It makes me wonder if it comes down to this: sneaking knowledge into the nation’s minds. This film left me wondering how much was false and what I could walk away from the theater believing as true. I appreciate that the film industry attempts to trick audiences into bettering their intelligence while they sit mindlessly nibbling on popcorn and making annoying slurping sounds with their drinks, but at times, it’s hard to divide fact from fiction.
Take for example, “the President’s Book” in the movie: whether it exists or not is questionable and whether or not it can be found in the Library of Congress also remains relatively unknown. For history buffs out there, the truth may be quite attainable. As for the rest of us, we’re content to watch a film with Nicholas Cage and accept it as the truth.
However, from more of a film-based point of view, the movie proved quite comical in accidental proportions. To have both Benjamin Gate and his wife to get back together at the end along with his parents who had been separated for more than two decades seemed unlikely to say the least. Of course, it gave the audience the warm, fuzzy feeling as they left the theater, knowing that two loves had made it through the thick and thin (more thin than thick in this movie), but in realistic consideration, it’s laughable that these couples would miraculously both make it back together.

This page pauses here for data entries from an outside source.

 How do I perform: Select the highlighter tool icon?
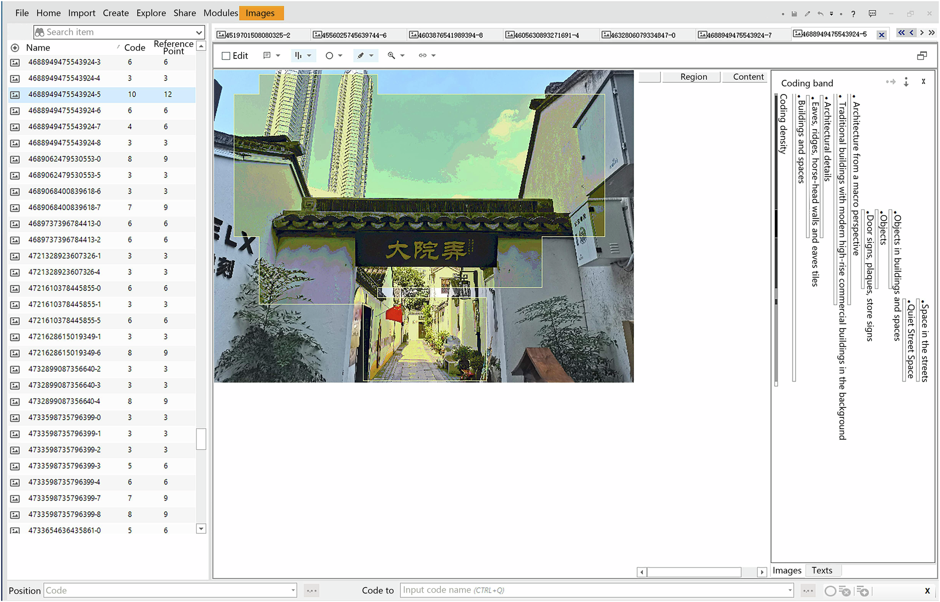click(x=361, y=55)
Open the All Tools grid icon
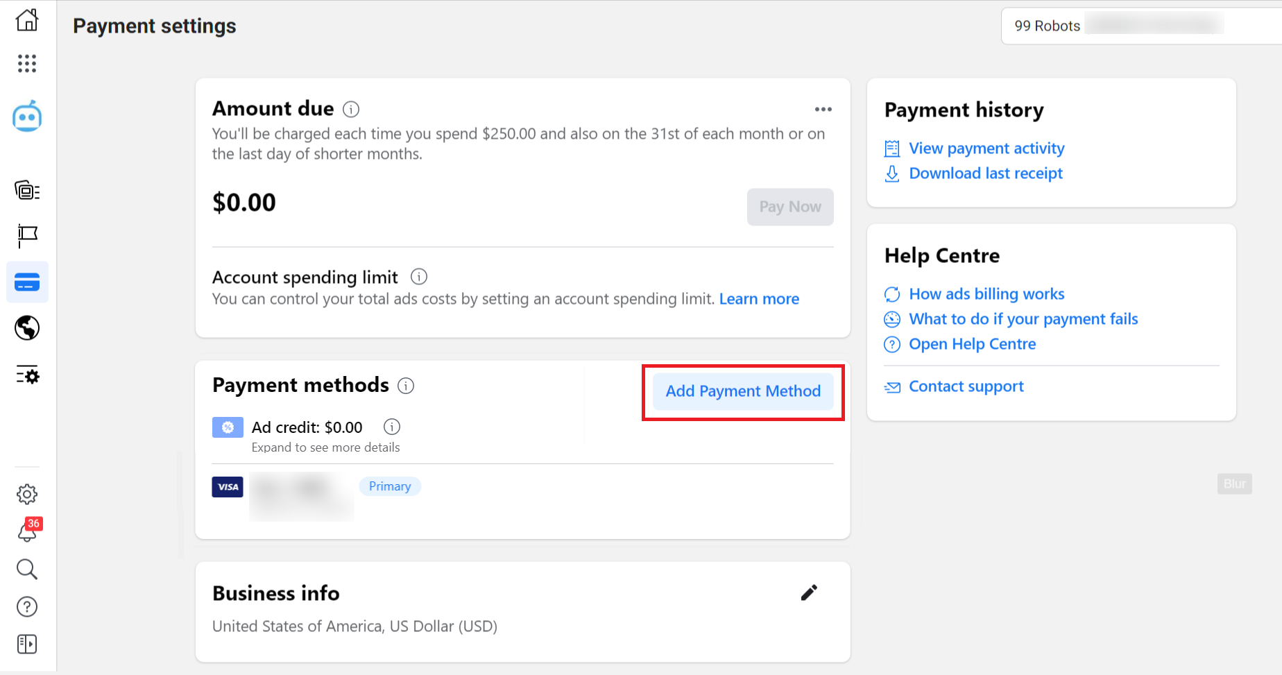The image size is (1282, 675). pyautogui.click(x=27, y=63)
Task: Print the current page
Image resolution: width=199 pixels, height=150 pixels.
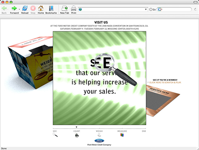Action: [x=74, y=8]
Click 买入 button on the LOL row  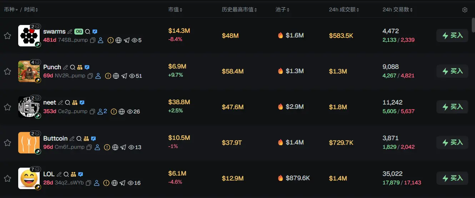(x=452, y=178)
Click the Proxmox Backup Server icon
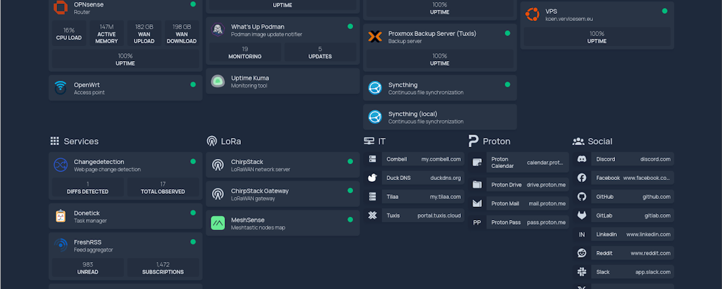 click(x=375, y=37)
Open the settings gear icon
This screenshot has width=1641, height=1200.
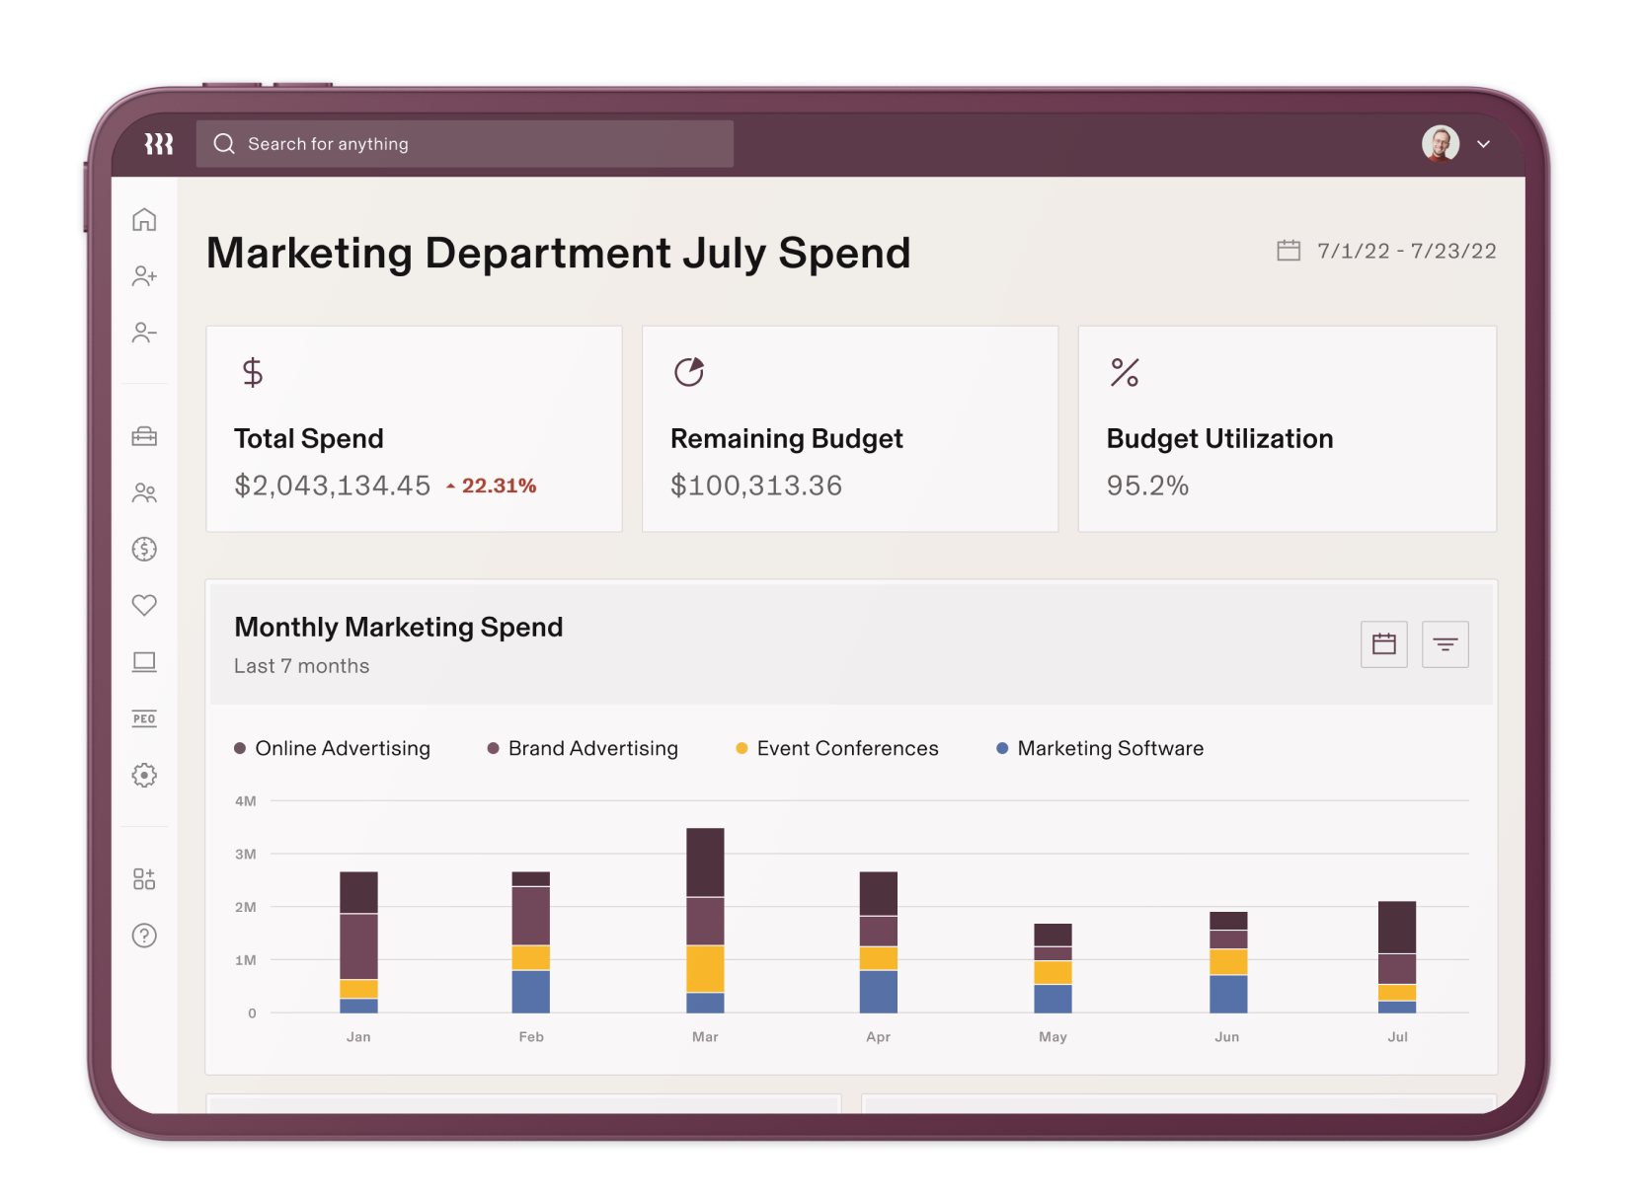tap(144, 776)
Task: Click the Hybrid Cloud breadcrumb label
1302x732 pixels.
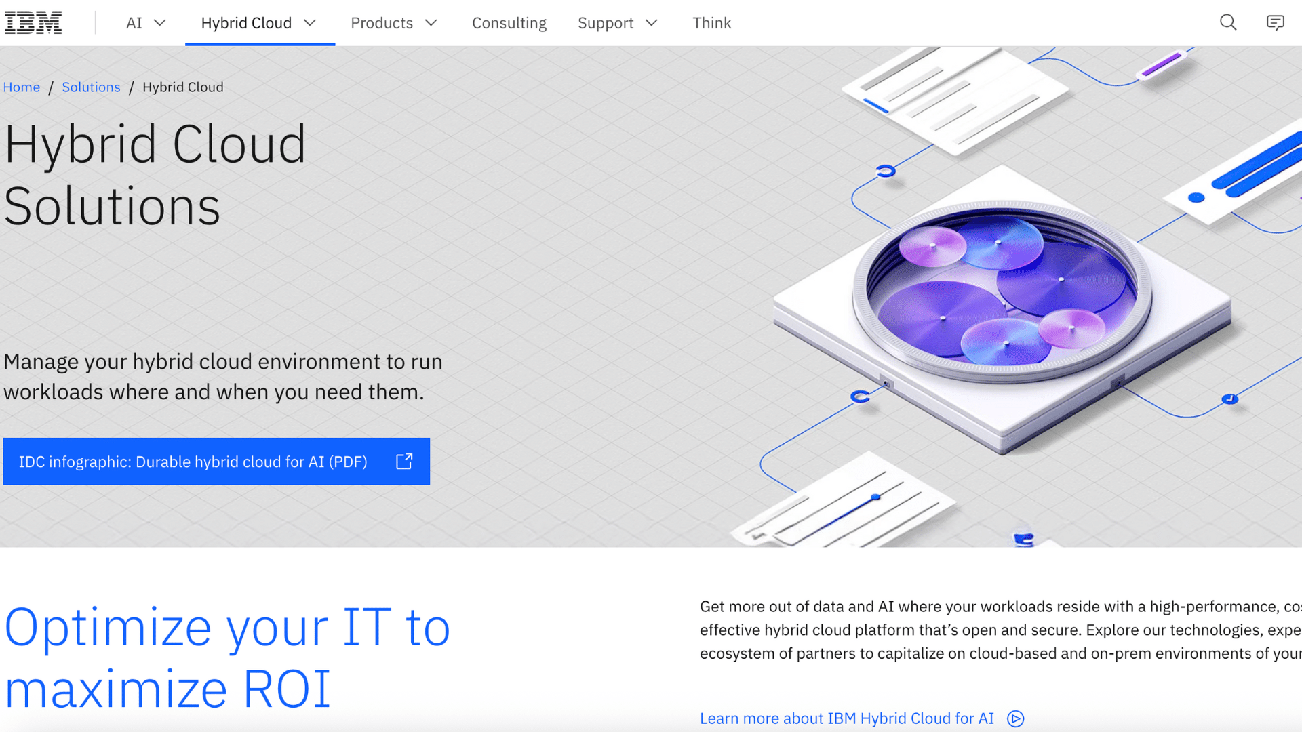Action: click(x=182, y=87)
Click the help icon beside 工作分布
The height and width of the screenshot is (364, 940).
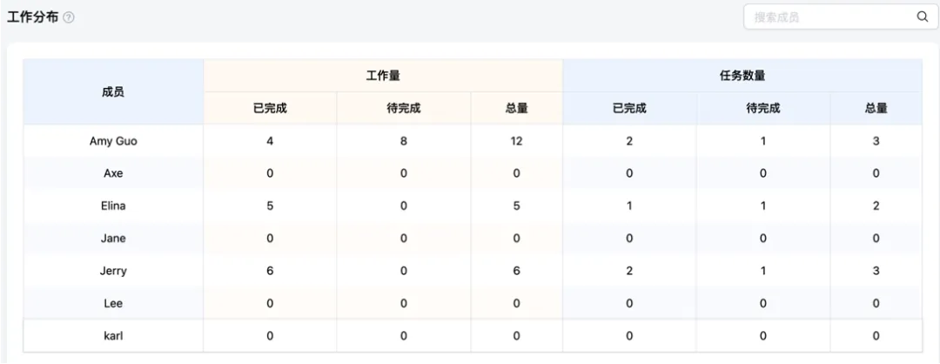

Also, there appeared to have a “for the young and old” quality about the movie, not only in quality but in the course of action the characters took. While beneath the Black Hills in South Dakota, the elderly adventurers managed to become separated with the rest of the explorers (who were lucky enough to find the passageway to the treasure within about 30 seconds). Luckily enough, there were two adventure paths: the easier for the more elderly and the harder path for the keen adventurers we’ve grown to know and love. In the end, both parties made it to the treasure room without casualties and without respect to the fact that the senior Gateses probably wouldn’t have been about to pursue Adventure Path One in a realistic situation.
What caused me to smother giggles in the theater took the form of Benjamin Gates’ unsurpassed knowledge in virtually everything. It only takes a few cinematic moments for actor Nicholas Cage to stare up into the lens of the camera and utter some dramatic conclusion that seemingly took him about 15 seconds to think of. And there I am, in the back of the theater, busting a gut because it’s too unbelievable, even for a film which proposes impossible plans: such as stealing the Declaration of Independence (National Treasure) and this time, kidnapping the President of the United States.
Full of twists and turns (though unbelievable at that), National Treasure 2 had me rooting for Benjamin Gate along with his wife, Abigail, and best friend, Riley Poole to be thrown into jail. Though watching them get off without a hitch makes me warm and fuzzy inside, I know that I’d be even quainter if they had at least spent a few hours in jail for their misconduct and the various laws broken throughout both movies. If a third National Treasure should be made, I expect all the heroes and heroines to spend some time in jail so the audience takes away from the theater the fact that no one can get away with stealing national documents or kidnapping important political figures.
“It’s sort of a puzzle. And you’re good at puzzles, so I know you can figure it out.”